Медовый запах солнца–андрогина щекотал мне ноздри; само светило наполовину вскарабкалось на бархан и протянуло к оазису восемь золотисто–смарагдовых щупалец; веки невольно смежились; Эфиопия окрасилась багрянцем; тыльная сторона ладони заскользила по траве, которая тотчас восторженно валилась на спину, подставляя для ласки свой нежный изумрудный живот; — «una stella danzante», прошептали губы и улыбнулись.

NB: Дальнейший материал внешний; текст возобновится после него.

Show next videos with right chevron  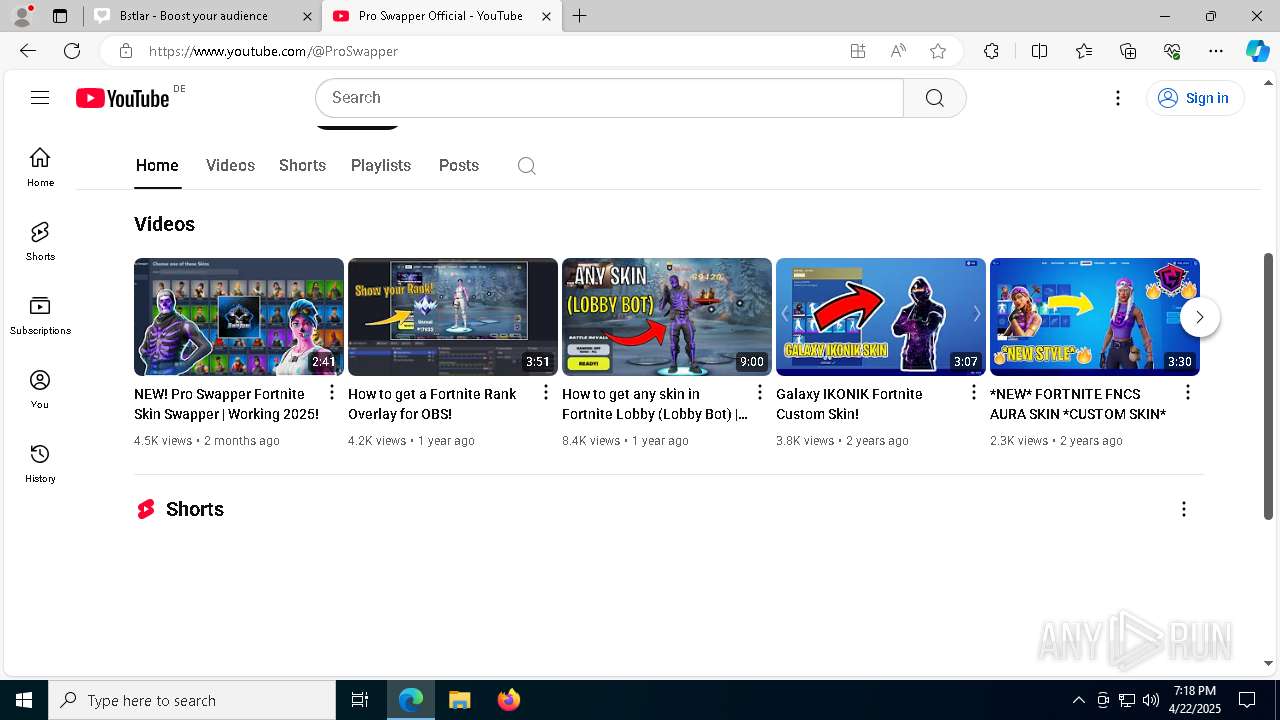(1199, 317)
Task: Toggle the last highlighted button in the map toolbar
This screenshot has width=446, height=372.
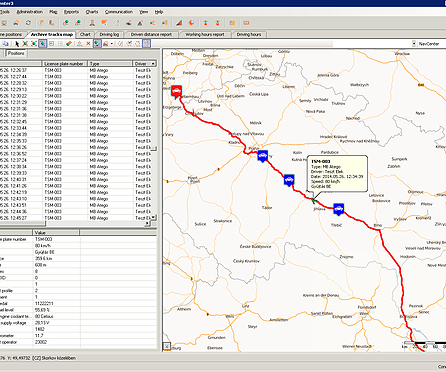Action: tap(147, 44)
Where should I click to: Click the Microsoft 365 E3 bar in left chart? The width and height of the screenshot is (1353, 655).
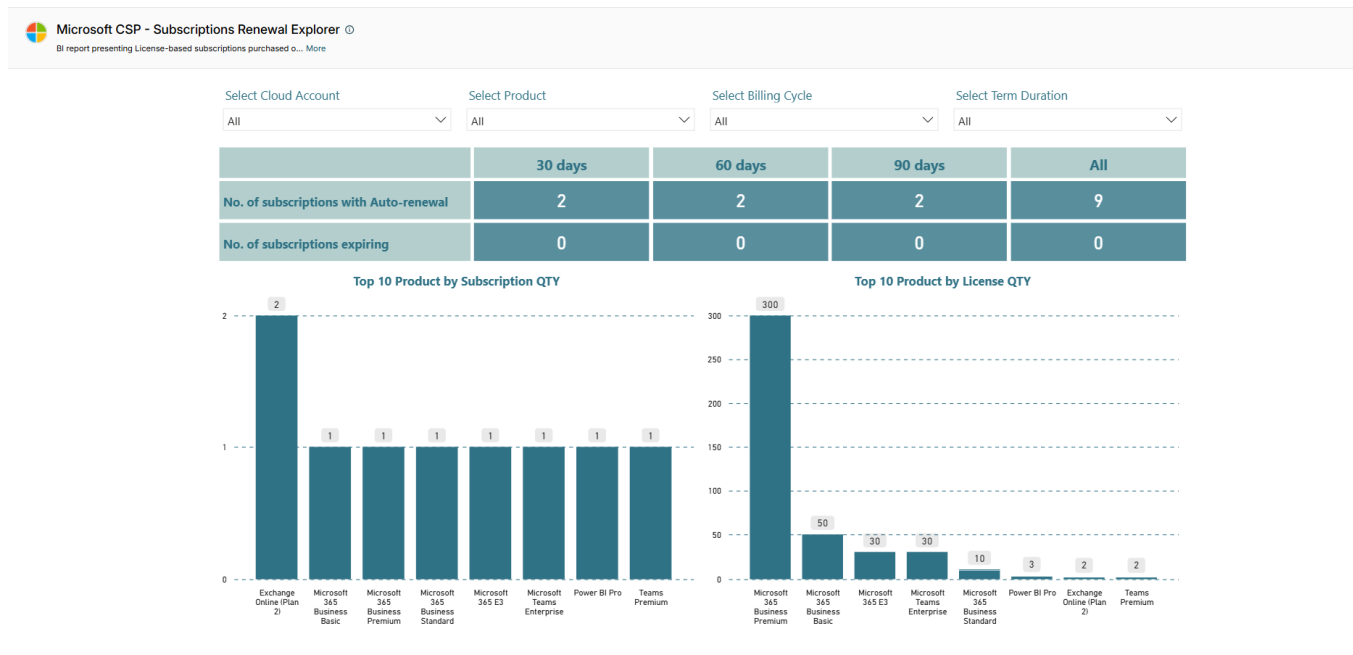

В атаку мы шли ночью. Сначала по–королевски рявкало исполинское жерло мортиры, а затем, короткими перебежками, стреляя поочерёдно, мы подступали к форту. На стене пятьдесят шестой крепости я не увернулся от палаша; лезвие–невидимка полоснуло меня по лицу; парабеллум в неожиданно онемевшей руке плеснул пламенем, и, вцепившись в кадык тотчас взвывшего негра, я глотнул крови (безошибочно определил сорт с годом урожая), покатился в чавкающую тьму и вдруг очутился в стилизованном под рай соседском саду. Яблони были точно из папье–маше. Неумело вырезанный из кальки зелёный аргус вяло перебирал крыльями в струях бутафорского норд–оста. Мой слух ещё был полон влажными отголосками пиршества бар–мицвы.
Внезапно появилась она, измождённая, будто неприкаянная Герда — в косынке, чёрной рубашке, юбке до колен и с целым воинством одуванчиковых парашютистов на стоптанных башмаках. Ещё мгновение — и моя голова оказалась у неё на животе. Тонко запахло дымом. Мы стояли, раскачиваясь, медленно, но неумолимо абсорбируя друг друга: я — юный, но уже совершеннолетний Мелех Царфати и взрослая Эдда Муссолини. Из её чрева (куда я уже проник на добрую треть) полилась чу́дная сказка (Труд, Христ и целое сонмище неистовых девственниц — все были там!), и, убаюканный этой волшебной мелодией, я наконец–то впал в забытьё.